Una temperatura di 38°C nella città russa di Verkhoyansk il 20 giugno 2020 è stata riconosciuta come un nuovo record di temperatura artica dall’Organizzazione meteorologica mondiale. La temperatura, più consona al Mediterraneo che all’Artico, è stata misurata in una stazione di osservazione meteorologica durante un’eccezionale e prolungata ondata di caldo siberiano. Le temperature medie sulla Siberia artica hanno raggiunto i 10°C al di sopra della norma per gran parte dell’estate dello scorso anno, alimentando incendi devastanti, causando una massiccia perdita di ghiaccio marino e giocando un ruolo importante nel 2020, essendo uno dei tre anni più caldi mai registrati.

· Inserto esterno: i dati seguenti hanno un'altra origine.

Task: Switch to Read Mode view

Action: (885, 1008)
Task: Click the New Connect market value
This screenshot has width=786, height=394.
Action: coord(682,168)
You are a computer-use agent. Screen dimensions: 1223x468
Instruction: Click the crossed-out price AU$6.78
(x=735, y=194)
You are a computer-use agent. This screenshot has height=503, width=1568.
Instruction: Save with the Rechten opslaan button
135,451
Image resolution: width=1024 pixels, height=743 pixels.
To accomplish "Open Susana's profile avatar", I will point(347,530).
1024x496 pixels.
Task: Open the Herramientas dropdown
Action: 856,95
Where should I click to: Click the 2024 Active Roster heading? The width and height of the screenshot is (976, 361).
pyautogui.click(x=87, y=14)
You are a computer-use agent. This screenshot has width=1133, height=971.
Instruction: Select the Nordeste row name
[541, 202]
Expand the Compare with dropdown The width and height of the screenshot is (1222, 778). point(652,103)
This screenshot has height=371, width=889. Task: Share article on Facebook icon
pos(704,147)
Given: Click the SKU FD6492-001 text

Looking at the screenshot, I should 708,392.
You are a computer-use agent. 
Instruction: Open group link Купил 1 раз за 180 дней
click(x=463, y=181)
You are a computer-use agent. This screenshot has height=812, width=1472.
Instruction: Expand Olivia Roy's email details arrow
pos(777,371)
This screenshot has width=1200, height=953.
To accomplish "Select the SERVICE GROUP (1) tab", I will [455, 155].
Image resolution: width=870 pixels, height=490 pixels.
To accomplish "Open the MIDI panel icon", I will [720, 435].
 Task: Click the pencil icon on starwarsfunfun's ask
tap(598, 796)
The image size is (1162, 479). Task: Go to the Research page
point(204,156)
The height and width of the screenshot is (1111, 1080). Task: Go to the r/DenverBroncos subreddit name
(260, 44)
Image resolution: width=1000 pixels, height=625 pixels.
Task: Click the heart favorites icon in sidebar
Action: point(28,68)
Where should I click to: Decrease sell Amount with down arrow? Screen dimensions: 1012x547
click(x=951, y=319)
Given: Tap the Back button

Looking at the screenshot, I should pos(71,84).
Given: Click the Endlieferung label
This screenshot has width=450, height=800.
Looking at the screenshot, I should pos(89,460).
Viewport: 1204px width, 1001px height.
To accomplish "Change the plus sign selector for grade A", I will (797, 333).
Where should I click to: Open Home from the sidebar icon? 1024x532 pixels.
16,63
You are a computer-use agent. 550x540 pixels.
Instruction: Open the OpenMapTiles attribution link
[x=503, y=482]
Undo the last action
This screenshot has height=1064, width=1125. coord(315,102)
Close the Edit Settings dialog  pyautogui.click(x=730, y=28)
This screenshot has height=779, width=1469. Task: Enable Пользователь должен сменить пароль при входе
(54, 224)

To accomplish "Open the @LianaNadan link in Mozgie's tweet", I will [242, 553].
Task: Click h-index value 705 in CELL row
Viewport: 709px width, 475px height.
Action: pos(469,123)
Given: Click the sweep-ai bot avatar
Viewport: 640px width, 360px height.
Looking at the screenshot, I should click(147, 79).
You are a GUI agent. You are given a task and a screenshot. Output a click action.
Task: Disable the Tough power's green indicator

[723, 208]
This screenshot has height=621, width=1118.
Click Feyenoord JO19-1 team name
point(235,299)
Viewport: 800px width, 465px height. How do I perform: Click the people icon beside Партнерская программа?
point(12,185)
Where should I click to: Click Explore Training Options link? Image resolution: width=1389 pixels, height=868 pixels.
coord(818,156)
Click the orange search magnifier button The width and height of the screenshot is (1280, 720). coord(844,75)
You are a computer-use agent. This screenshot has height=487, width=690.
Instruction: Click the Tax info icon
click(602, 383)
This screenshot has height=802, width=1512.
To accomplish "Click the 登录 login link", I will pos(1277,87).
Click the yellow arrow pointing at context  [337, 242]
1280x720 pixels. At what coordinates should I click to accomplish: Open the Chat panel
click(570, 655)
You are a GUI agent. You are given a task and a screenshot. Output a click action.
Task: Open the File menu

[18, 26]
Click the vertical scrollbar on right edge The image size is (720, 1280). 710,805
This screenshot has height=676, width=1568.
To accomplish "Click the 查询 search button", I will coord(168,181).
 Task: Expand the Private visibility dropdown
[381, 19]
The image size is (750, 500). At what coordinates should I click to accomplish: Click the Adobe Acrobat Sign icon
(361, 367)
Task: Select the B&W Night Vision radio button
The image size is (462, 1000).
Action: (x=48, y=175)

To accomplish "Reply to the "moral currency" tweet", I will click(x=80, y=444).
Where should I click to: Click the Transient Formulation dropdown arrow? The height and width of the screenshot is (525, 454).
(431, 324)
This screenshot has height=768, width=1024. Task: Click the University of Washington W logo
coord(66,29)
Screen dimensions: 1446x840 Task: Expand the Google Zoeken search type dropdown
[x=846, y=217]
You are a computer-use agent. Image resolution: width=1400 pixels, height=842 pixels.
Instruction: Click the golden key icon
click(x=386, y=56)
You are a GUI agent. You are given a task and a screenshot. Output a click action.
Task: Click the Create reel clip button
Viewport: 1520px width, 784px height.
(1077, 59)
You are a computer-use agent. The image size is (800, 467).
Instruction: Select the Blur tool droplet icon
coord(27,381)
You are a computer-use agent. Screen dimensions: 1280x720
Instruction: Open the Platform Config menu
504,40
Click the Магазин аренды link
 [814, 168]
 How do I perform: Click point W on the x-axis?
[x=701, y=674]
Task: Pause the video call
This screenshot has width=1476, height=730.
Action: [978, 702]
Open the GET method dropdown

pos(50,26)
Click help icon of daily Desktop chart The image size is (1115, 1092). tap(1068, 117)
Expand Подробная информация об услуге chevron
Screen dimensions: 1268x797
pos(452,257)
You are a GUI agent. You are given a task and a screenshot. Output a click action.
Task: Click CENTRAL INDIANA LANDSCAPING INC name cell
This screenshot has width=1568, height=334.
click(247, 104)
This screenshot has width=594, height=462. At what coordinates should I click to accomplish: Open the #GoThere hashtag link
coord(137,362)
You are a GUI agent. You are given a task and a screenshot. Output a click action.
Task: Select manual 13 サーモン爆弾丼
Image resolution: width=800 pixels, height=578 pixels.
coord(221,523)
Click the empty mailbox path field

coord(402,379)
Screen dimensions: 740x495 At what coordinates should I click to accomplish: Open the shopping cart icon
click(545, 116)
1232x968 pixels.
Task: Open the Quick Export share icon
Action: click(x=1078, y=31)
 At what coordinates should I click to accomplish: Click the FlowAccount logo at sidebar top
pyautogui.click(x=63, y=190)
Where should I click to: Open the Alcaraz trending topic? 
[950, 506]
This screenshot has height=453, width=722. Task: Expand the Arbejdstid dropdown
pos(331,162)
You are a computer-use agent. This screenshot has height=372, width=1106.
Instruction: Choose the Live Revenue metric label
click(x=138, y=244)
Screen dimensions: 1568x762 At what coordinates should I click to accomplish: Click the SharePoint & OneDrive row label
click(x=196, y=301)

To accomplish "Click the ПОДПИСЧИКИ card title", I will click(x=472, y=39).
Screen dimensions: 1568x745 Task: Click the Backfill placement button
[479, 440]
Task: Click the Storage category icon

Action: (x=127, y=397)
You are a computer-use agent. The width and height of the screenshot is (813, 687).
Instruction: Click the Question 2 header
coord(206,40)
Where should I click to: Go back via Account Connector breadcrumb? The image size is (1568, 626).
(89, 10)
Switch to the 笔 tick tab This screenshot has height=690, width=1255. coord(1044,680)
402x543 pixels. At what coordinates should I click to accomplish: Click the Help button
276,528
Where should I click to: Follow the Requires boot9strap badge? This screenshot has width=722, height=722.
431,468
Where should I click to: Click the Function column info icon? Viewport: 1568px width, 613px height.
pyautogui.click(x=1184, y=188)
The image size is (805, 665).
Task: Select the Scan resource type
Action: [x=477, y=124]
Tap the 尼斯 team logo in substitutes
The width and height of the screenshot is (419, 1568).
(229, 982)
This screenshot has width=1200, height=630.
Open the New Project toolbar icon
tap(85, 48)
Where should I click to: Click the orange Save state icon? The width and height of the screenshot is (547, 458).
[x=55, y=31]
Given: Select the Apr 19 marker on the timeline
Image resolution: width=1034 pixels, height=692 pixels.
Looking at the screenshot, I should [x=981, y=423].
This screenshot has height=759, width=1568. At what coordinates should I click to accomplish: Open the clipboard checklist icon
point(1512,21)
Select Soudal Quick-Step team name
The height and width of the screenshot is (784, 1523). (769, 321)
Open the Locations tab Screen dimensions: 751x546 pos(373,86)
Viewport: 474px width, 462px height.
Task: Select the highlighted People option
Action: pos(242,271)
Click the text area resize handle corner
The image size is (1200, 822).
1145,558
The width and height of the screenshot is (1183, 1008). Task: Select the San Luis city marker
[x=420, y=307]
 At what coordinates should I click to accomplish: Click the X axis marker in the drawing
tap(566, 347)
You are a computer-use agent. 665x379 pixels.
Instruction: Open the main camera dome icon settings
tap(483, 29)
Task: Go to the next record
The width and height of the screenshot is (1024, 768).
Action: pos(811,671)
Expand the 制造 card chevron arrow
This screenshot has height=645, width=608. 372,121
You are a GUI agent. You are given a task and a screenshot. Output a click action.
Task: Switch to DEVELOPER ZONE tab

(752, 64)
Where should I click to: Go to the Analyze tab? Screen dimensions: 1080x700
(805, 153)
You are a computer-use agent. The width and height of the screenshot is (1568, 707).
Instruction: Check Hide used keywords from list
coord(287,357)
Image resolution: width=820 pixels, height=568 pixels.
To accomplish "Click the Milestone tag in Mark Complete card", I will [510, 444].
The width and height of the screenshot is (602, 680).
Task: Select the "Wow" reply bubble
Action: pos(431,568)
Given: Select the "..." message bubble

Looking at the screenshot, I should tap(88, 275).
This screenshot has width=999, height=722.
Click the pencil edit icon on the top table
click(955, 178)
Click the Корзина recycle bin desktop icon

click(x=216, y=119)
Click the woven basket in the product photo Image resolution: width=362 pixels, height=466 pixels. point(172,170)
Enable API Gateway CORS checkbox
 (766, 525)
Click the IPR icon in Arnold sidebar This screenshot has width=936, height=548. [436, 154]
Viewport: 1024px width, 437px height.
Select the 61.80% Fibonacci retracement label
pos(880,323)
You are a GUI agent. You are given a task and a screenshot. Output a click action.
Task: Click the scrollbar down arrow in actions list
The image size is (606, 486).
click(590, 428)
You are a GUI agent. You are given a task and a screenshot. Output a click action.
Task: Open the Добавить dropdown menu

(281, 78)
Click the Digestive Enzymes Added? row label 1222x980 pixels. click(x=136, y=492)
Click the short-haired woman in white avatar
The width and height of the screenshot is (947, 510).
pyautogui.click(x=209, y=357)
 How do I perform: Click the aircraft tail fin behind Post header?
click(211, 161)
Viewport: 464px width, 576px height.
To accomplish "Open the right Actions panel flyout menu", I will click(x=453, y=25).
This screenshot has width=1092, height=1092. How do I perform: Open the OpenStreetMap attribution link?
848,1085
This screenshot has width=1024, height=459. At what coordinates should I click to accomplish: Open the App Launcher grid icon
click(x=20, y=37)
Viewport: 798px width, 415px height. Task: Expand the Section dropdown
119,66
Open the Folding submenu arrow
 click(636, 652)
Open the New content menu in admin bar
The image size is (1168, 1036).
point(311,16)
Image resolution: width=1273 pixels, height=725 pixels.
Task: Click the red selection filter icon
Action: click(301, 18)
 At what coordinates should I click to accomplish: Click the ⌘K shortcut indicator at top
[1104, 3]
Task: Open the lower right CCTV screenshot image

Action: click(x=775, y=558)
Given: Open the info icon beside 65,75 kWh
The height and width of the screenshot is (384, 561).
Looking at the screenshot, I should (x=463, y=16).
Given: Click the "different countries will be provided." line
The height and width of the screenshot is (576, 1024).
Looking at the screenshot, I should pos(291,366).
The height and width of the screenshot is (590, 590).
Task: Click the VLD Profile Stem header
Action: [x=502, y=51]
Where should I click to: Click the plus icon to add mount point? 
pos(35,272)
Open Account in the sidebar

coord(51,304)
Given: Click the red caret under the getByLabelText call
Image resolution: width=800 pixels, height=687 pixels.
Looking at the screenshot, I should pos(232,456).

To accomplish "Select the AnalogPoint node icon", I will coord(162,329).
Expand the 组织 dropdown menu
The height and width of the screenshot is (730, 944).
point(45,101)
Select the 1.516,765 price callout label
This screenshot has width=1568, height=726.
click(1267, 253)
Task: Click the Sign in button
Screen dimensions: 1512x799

“Questo nuovo record dell’Artico fa parte di una serie di osservazioni riportate all’Archivio WMO di condizioni meteorologiche e climatiche estreme che suonano come campanelli d’allarme sul nostro clima che cambia. Nel 2020 c’è stato anche un nuovo record di temperatura (18,3°C) per il continente antartico”, ha affermato il segretario generale dell’Organizzazione meteorologica mondiale, il prof. Petteri Taalas. “Gli investigatori del WMO stanno attualmente cercando di verificare le letture della temperatura di 54,4°C registrate sia nel 2020 che nel 2021 nel luogo più caldo del mondo, la Death Valley in California , e di convalidare un nuovo record di temperatura europeo riportato di 48,8°C nell’isola italiana della Sicilia questa estate. L’Archivio WMO di condizioni meteorologiche e climatiche estreme non ha mai avuto così tante indagini simultanee in corso”, ha affermato il prof. Taalas.
L’Artico è tra le regioni con il riscaldamento più rapido al mondo e si sta riscaldando più del doppio della media globale.